:: Passage shown ::

Travelling beyond the budget

21 July 2006
If the transport ministers of the Middle East had their way, the region would be honeycombed with bullet trains, 10-lane motorways and ocean-spanning suspension bridges. Any engineering company that has worked for some time in the Gulf is likely to have, filed away in a back room, the blueprints for some hugely ambitious transport project that never was. The Riyadh metro; the Doha-Abu Dhabi causeway: simple economics has done for them all.
Until now, that is. For in a business
climate where kilometre-high towers sound like a perfectly reasonable proposition, it is not surprising that some of the more
fantastic designs are being brushed off and given some serious consideration again. The 40-kilometre-long Friendship Bridge between Bahrain and Qatar is back on
the books, after the two governments decided in June to set up a project company. Questions have been raised about its economic feasibility, even if the overall project does incorporate a gas pipeline and power transmission cable. But the political will is there, and with oil prices pushing well beyond $70 a barrel, the Gulf states can indulge themselves in a little architectural symbolism.

Even this is surpassed, on the other side of the Arabian Peninsula, by the Egypt-Saudi Arabia road bridge across the Straits of Tiran. A grandly optimistic project, covering 23 kilometres and crossing a sea that is up to half a kilometre deep in parts, it
too was born as a political statement in
1988, as Riyadh and Cairo began to restore the ties cut nearly a decade before when Egyptian President Sadat signed a peace agreement with Israel. Again, following its revival new elements have been added, designed to make it economically
feasible: in this case, two oil pipelines carrying Saudi crude for export across the Mediterranean. But even so, neither government is likely to make a profit on the venture. The bridge is primarily a political symbol, and even a religious one, as it will guarantee safe passage for some 4 million pilgrims a year to the Hijaz.
Of course, these projects may have many intangible, long-term benefits to the regional economy, but they are rarely apparent when viewed in isolation. To date, there has been little regional planning at all. Perhaps the most wide-focus look at regional
transport was carried out in the late 1990s by the Beirut-based UN Economic &
Social Commission for Western Asia (ESCWA), which drew up an extensive network of land transport corridors across the Arabian Peninsula, linking air and sea ports and major centres of industry. Its main component, the Agreement on International Railways in the Arab Mashreq, was adopted by 13 Arab signatories in 2003 and calls for the construction of some 12,000 kilometres of new railway lines and the rehabilitation of almost all extant track and rolling
stock. Estimated at $600,000 million and this figure can only be a wild guess at best there are few chances of a co-ordinated rail building programme taking place any time soon.

:::

:: What is asked ::
A – From the article on Gulf transport projects, retype word for word the part starting with "Until now, that" and going on through "little architectural symbolism.".
B – Name every city mentioned in the article on Gulf transport projects.

:: Material shown ::

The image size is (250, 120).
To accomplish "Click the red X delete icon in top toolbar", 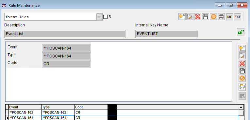I will pos(198,17).
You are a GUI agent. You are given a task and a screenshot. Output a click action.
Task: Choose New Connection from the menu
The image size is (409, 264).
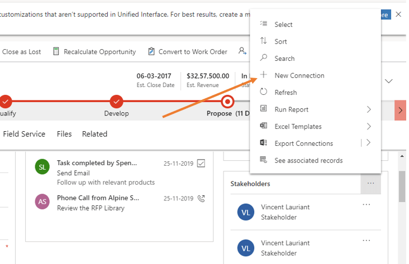(299, 75)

:::

:: Worked answers ::
A –
Until now, that is. For in a business
climate where kilometre-high towers sound like a perfectly reasonable proposition, it is not surprising that some of the more
fantastic designs are being brushed off and given some serious consideration again. The 40-kilometre-long Friendship Bridge between Bahrain and Qatar is back on
the books, after the two governments decided in June to set up a project company. Questions have been raised about its economic feasibility, even if the overall project does incorporate a gas pipeline and power transmission cable. But the political will is there, and with oil prices pushing well beyond $70 a barrel, the Gulf states can indulge themselves in a little architectural symbolism.

B – Riyadh, Doha, Abu Dhabi, Cairo, Beirut